Records from a data collection:
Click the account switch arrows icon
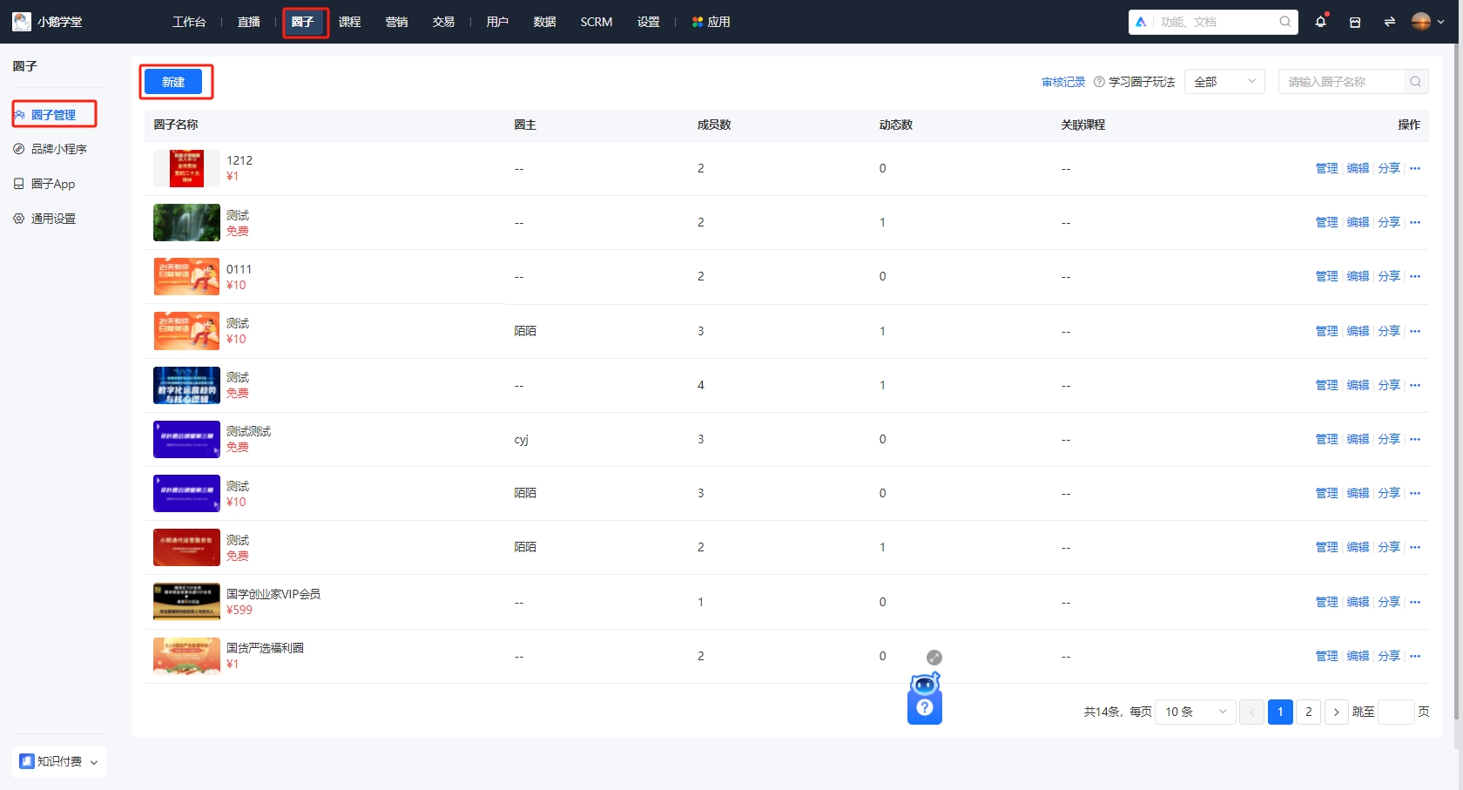The width and height of the screenshot is (1463, 790). 1389,21
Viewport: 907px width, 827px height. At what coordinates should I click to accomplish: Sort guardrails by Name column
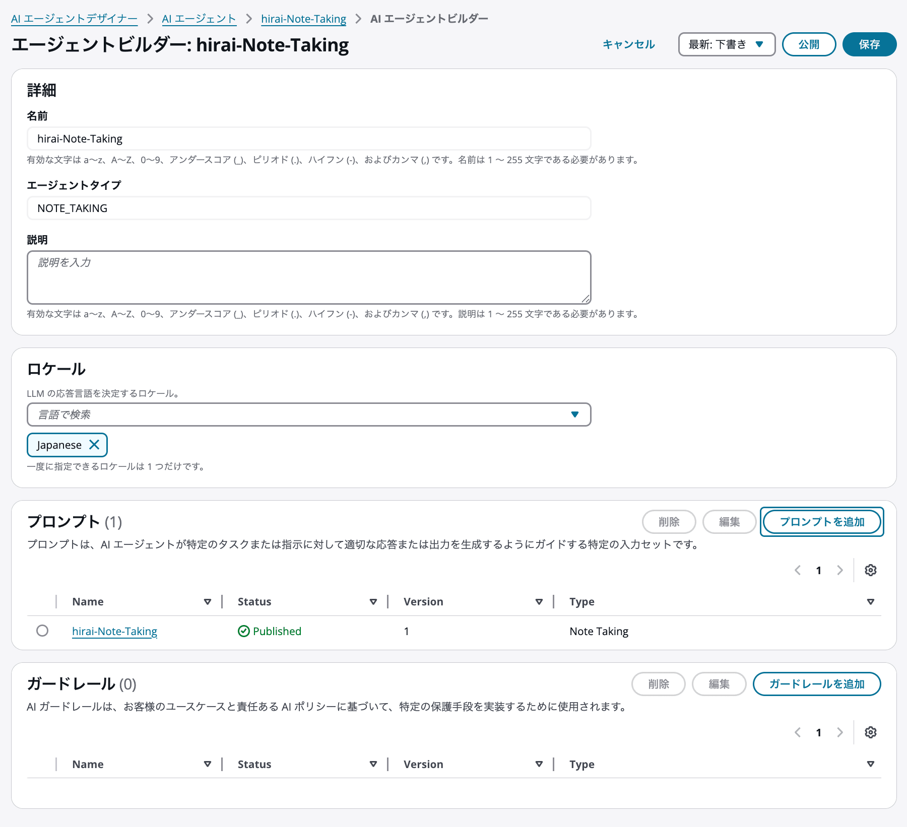208,764
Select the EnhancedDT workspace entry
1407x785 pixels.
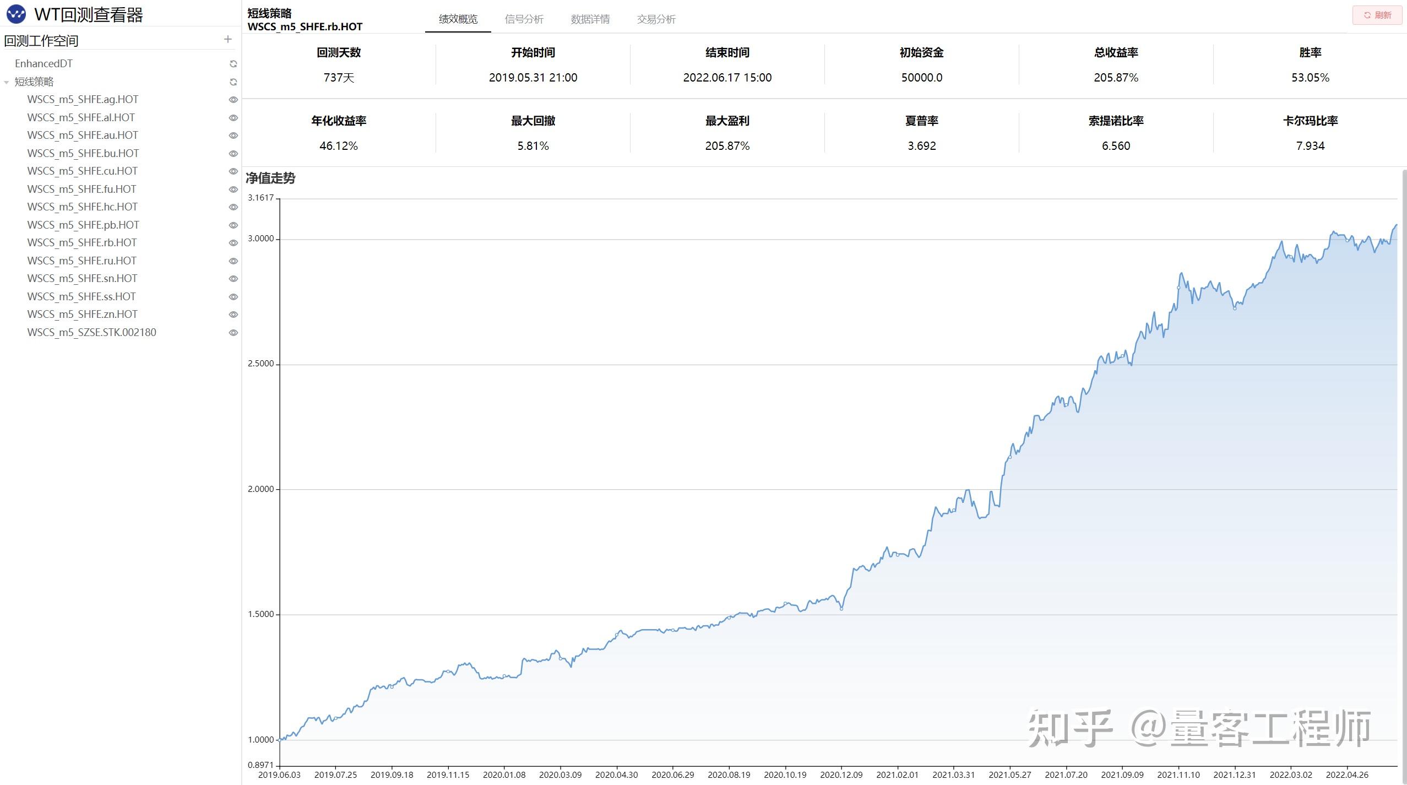click(x=44, y=64)
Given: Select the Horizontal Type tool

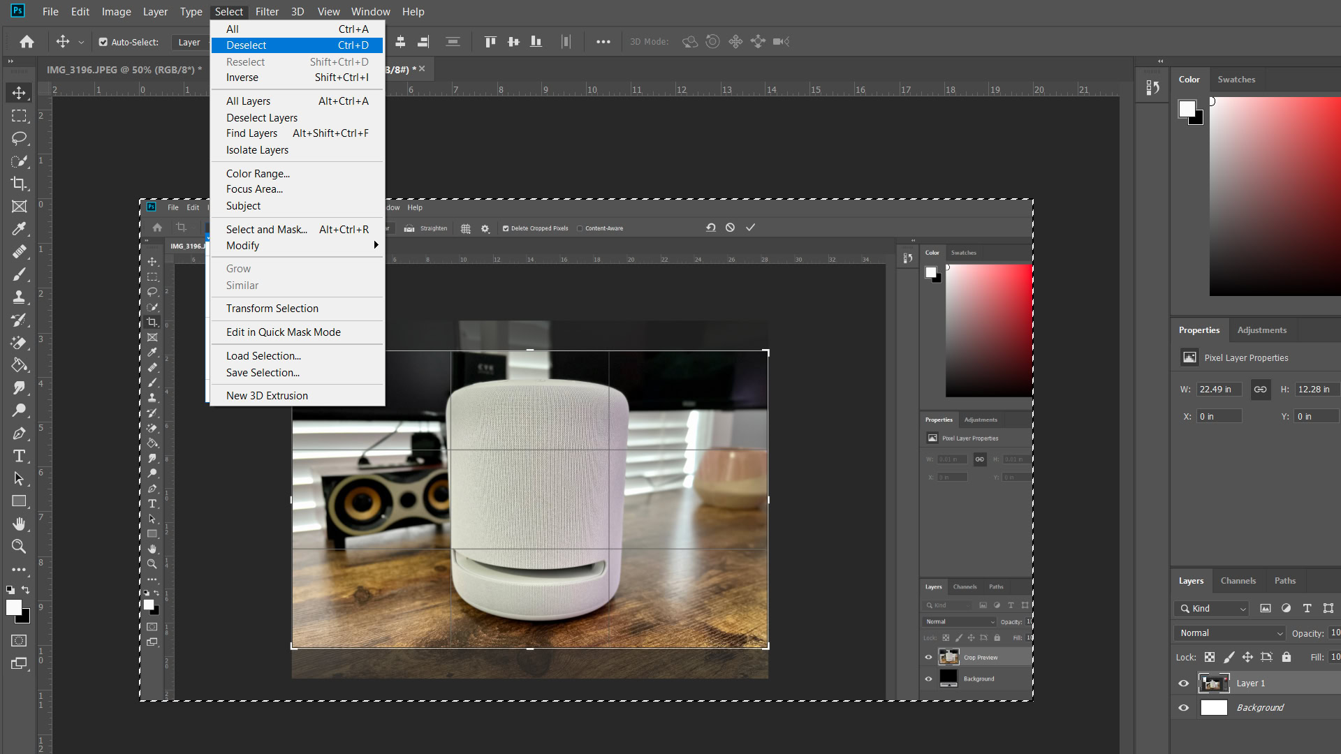Looking at the screenshot, I should pos(19,456).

Exercise description:
Without the pictures, give back every record precisely as shown.

Written answer:
Click the account switch arrows icon
The width and height of the screenshot is (1463, 790). 1389,21
Viewport: 907px width, 827px height. At what coordinates should I click to accomplish: Sort guardrails by Name column
208,764
Select the EnhancedDT workspace entry
1407x785 pixels.
click(x=44, y=64)
Given: Select the Horizontal Type tool

Looking at the screenshot, I should pos(19,456).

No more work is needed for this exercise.